Abstract
Purpose :
Diabetic macular oedema (DMO) is the comments cause of vision loss in patients with diabetes. As per the Royal College of ophthalmologist of the UK guidelines during the 2020 COVID-19 pandemic, in an effort to reduce injection and clinic visit frequency, and to minimize the risk of exposure of patients and healthcare staff many patients attending the eye unit had their appointments and treatment postponed. Patients diabetic retinopathy were offered clinic review and treatment during this time but many of these patients chose not to attend their appointments because they were at high risk from the virus.

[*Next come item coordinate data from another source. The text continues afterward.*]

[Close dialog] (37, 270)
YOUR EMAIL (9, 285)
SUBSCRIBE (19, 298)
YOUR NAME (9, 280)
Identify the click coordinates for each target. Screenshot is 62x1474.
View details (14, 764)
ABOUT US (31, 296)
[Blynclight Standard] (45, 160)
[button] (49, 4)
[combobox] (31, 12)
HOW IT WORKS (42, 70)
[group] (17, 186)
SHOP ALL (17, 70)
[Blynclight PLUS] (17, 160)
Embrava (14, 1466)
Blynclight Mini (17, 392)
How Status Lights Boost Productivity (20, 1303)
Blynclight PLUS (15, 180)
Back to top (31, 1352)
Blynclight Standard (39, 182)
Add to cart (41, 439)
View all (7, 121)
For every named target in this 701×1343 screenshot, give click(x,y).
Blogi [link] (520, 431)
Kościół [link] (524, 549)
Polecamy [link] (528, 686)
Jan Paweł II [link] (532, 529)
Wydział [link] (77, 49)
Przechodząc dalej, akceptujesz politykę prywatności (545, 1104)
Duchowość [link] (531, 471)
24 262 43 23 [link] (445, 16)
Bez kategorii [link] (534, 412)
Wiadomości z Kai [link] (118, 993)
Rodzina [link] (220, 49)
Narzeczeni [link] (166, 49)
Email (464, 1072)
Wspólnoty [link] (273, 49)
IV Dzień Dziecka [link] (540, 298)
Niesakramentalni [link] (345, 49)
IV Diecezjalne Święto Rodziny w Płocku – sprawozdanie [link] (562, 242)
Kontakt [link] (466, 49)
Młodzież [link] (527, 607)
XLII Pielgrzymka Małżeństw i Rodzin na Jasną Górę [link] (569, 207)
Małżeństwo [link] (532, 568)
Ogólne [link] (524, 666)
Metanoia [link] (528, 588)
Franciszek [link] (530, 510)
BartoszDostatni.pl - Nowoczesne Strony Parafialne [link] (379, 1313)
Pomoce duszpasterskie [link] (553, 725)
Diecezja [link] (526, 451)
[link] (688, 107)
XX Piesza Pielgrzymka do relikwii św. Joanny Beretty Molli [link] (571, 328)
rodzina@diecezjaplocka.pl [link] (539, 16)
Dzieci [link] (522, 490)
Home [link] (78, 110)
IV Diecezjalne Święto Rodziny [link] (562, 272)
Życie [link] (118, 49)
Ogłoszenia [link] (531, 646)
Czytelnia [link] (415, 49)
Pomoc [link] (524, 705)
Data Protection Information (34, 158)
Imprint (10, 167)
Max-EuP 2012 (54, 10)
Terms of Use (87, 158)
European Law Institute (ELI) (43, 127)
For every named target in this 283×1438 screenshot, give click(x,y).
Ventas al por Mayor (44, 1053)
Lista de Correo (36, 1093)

To evaluate the impact of delays in anti_VEGF treatment during the pandemic at a single university hospital clinic. Specifically, to identify the gap in treatment, and to examine the impact of this on visual acuity and anatomical outcomes.
Methods :
Retrospective data collection from the electronic medical record system (medisoft ophthalmology), and OCT scans of patients with DMO. Patients were included if they have active diagnosis of DMO with Anti-VEGF treatment in the 12 weeks prior to national lockdown and restriction of services. Exclusion criteria included patients with no follow up visits.
Results :
Average gap in treatment is16.5 (range) weeks and Average reduction of the best corrected visual acuity from last recorded before treatment gap to visual acuity when patient was reviewed, or treatment restarted was -0.15. (P > 0.05). One patient showed progression of his diabetic retinopathy to proliferative stage.
Conclusions :
Information was gathered for 328 patients (125 F, 203 M), who were treated with Anti-VEGF between 01/01/2020 & 01/09/2020
Preliminary data analysis of 134 eyes of 105 consecutive patients showed average gap in treatment of 13.2 (10-31) weeks. The average reduction of the best corrected visual acuity from last recorded before treatment gap to visual acuity when patient was reviewed, or treatment restarted was -0.05 LogMar. (P > 0.05) with mean VA 0.4 (range 0-1.6 LogMar) pre break and mean VA post treatment of 0.45 LogMar (range 0.06-1.6). 27/134 lost 5 letters or more of vision, 6 eyes lost 15 letters, 63 were within +/-5 letters of baseline vision.
One patient showed progression of his diabetic retinopathy to proliferative stage, and two patients showed improvement in their DMO after their treatment gap, and their Anti-VEGF treatment was stopped.
This is a 2021 ARVO Annual Meeting abstract.